The Love of the Former

The Love of the Former
DCSM chapter 9



Week pass.


I have never dizzy with anything that happens every day. I consider it a way for me to progress and progress more and more in living a life that feels very hard for me to bear.


Let alone thinking about love. I drowned myself for the sake of my family first.


Father's sick state, made me a little down and shaken. Once, when I was in school. I have also experienced pain like this. And now I have to go back to seeing her weak.


"You don't work, Ar?"


"Lunch on mom." I answered mother's question while passing by carrying a basket filled with dirty laundry. Ever since I started working, I hardly ever helped out with work at home.


Working hours that so mepet make me unable to divide the time well. Usually, the task of washing clothes and sweeping will be taken over by my sister before she prepares and leaves for school.


I hurried to finish all the homework I could do. I have the lyrics of a wall clock. It's ten in the morning. I'm in at 1pm today. That means I still have 3 hours to relax.


I put this body in my bed that is no longer soft. I stared at the sky of the room with a raging mind. I don't know, coincidentally or intentionally, either. Yesterday when I was going home I heard a whispering voice. I was curious and wanted to get closer. But Mas Dian appeared and pulled my hand. I had wanted to protest but Mas Dian did not bother me. Keep pulling my hand away.
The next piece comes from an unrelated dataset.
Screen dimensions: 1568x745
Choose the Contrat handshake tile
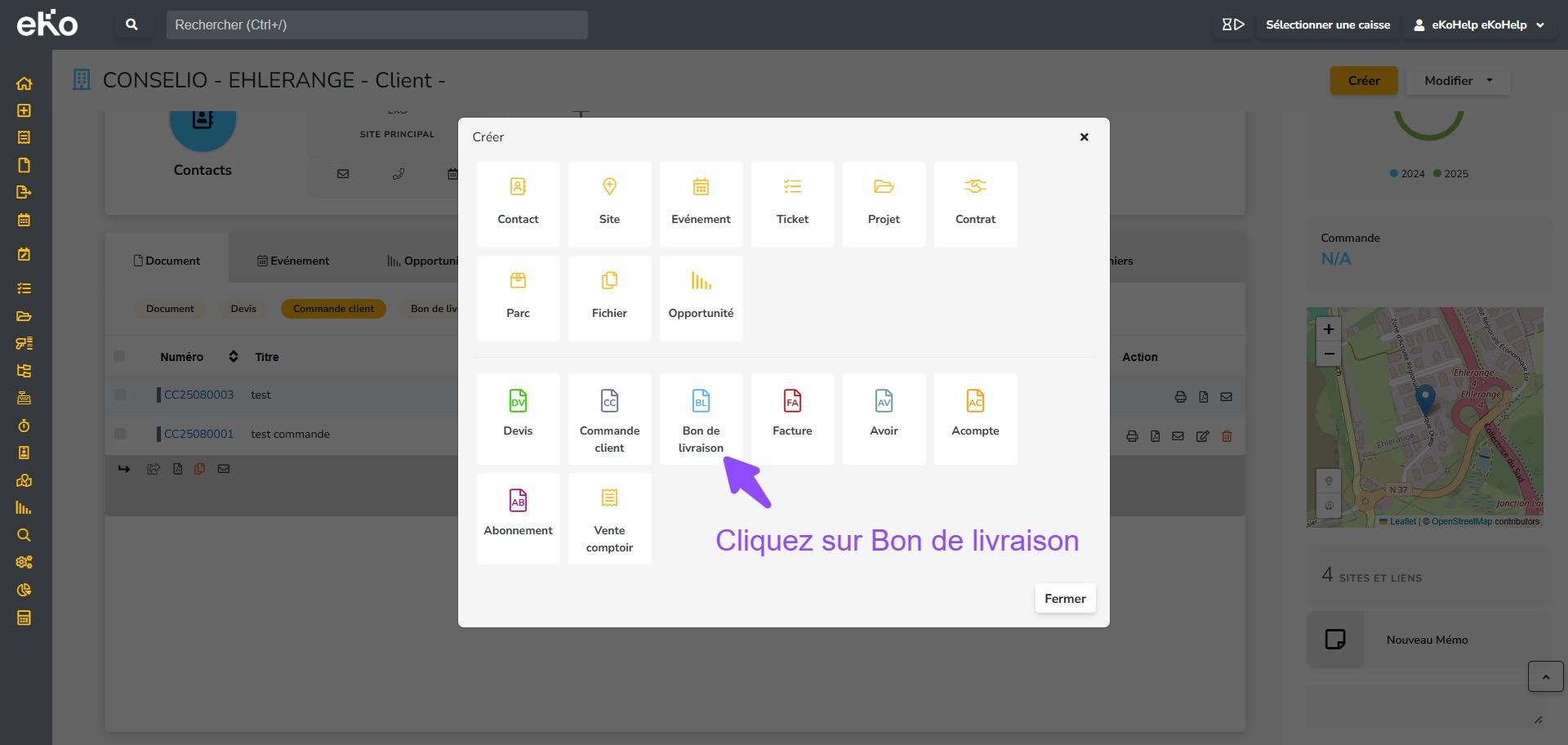pyautogui.click(x=975, y=203)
I close my eyes, hoping that disturbing thoughts will soon run away and leave. But apparently he was so stubborn that he continued to be present even though I tried to expel. In the end I couldn't rest well this afternoon.
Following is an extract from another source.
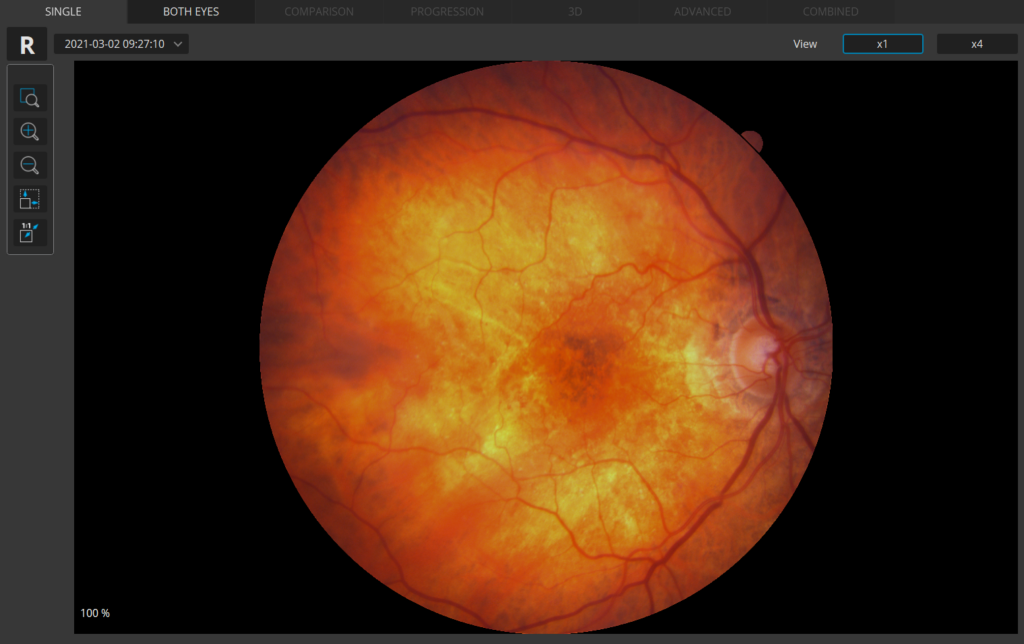Click the R right-eye indicator
Screen dimensions: 1024x644
(27, 44)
I sat down and leaned against the wall. I remember what and how I was all this time. There are many things I have missed and may not have known until now. My friend's change at work adds a long line of curiosity to my heart.


Compassionate and sympathetic looks often seem real even if they don't express it.


"Is this how I'm right?" I ask myself.


Change shifts are rare for me and Buna to do. We do it if someone is interested. So it is true, seeing me in the afternoon or day shift is a very rare thing except being overtime.


But today I deliberately took it on the grounds there was busy at home. Although basically all of that is just a lie. No busyness means, no activity or anything. But I deliberately switched shifts just because of the sound I heard yesterday afternoon.


The faint voice that I also guessed who the owner was. A foreign voice that called my name so young. My curiosity can no longer be contained until at night I write a message to Mbak Buna. I deliberately chose the time when the restaurant clock was closed. So there is no chance for Mbk Buna to change the schedule.


And everything went according to the scenario I made. I don't know what drama I'm going to see. But my unsettled heart made me even more convinced that something was about to happen.